[Opening Extracted data section]

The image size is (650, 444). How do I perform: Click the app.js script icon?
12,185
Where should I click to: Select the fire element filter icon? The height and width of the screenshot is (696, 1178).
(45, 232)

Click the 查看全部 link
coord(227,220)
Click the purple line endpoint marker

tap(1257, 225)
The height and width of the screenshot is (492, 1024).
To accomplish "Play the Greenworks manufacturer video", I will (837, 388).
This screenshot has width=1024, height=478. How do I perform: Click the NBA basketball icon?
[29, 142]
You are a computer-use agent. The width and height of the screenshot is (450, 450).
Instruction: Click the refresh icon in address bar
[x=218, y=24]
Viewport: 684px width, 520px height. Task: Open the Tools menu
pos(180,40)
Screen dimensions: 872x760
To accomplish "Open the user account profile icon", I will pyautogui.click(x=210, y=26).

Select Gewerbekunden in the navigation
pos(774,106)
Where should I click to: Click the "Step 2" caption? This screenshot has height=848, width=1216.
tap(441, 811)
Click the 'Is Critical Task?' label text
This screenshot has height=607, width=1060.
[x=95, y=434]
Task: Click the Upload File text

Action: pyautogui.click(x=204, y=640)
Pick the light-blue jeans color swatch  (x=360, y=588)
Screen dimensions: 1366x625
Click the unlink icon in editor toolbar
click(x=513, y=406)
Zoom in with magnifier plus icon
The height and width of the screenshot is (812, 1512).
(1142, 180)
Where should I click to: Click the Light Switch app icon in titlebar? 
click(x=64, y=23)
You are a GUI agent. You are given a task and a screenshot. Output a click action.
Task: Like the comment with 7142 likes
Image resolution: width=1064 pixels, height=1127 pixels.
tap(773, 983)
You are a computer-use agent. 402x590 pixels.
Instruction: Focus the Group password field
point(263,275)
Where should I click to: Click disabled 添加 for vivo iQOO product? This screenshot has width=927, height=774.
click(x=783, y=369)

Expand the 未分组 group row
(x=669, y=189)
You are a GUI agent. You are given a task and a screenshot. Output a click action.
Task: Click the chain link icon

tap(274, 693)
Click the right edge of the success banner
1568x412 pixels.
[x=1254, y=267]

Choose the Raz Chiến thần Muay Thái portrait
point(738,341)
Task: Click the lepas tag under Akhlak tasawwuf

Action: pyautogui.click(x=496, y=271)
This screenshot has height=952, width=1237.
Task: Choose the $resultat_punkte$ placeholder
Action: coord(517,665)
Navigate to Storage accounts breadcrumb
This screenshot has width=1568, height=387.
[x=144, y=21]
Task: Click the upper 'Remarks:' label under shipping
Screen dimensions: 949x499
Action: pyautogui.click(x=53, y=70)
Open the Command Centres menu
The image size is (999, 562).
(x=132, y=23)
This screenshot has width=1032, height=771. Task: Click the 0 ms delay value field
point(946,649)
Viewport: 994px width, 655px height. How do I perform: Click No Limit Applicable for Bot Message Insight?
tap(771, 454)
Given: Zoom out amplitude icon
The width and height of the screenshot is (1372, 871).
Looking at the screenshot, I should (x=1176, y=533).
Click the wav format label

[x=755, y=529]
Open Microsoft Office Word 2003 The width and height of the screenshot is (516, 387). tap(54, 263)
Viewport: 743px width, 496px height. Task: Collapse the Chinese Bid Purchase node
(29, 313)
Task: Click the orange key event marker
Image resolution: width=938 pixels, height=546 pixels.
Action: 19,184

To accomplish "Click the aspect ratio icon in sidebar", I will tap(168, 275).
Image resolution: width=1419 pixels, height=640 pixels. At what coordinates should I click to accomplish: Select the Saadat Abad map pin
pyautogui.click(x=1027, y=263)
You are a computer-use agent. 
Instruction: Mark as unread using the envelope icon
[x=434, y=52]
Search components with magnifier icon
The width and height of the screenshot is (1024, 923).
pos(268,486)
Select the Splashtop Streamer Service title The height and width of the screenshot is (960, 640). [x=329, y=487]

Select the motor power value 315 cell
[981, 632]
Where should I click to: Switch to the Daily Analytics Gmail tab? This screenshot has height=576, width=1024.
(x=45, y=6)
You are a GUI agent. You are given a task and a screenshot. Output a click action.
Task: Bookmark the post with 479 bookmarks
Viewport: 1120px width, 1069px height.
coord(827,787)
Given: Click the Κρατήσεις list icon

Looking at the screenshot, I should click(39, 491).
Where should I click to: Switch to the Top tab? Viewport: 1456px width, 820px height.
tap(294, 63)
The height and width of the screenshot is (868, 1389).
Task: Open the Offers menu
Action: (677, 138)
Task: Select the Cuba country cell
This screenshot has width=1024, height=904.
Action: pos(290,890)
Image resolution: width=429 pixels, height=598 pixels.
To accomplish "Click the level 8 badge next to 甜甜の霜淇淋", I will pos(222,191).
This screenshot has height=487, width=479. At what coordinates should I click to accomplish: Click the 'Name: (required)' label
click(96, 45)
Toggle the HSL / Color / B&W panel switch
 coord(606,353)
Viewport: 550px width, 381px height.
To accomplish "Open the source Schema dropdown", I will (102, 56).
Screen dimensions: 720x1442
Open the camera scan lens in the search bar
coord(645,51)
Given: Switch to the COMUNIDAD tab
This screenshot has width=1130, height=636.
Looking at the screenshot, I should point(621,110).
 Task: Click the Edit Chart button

[Closing Extracted data section]

- [Problem to work on]:
All lines above from the line with "Instruction: Mark as" through the line with "Image resolution: width=429", both included, are to be set down exactly, with nothing else.

- [Your solution]:
Instruction: Mark as unread using the envelope icon
[x=434, y=52]
Search components with magnifier icon
The width and height of the screenshot is (1024, 923).
pos(268,486)
Select the Splashtop Streamer Service title The height and width of the screenshot is (960, 640). [x=329, y=487]

Select the motor power value 315 cell
[981, 632]
Where should I click to: Switch to the Daily Analytics Gmail tab? This screenshot has height=576, width=1024.
(x=45, y=6)
You are a GUI agent. You are given a task and a screenshot. Output a click action.
Task: Bookmark the post with 479 bookmarks
Viewport: 1120px width, 1069px height.
coord(827,787)
Given: Click the Κρατήσεις list icon

Looking at the screenshot, I should click(39, 491).
Where should I click to: Switch to the Top tab? Viewport: 1456px width, 820px height.
tap(294, 63)
The height and width of the screenshot is (868, 1389).
Task: Open the Offers menu
Action: (677, 138)
Task: Select the Cuba country cell
This screenshot has width=1024, height=904.
Action: pos(290,890)
Image resolution: width=429 pixels, height=598 pixels.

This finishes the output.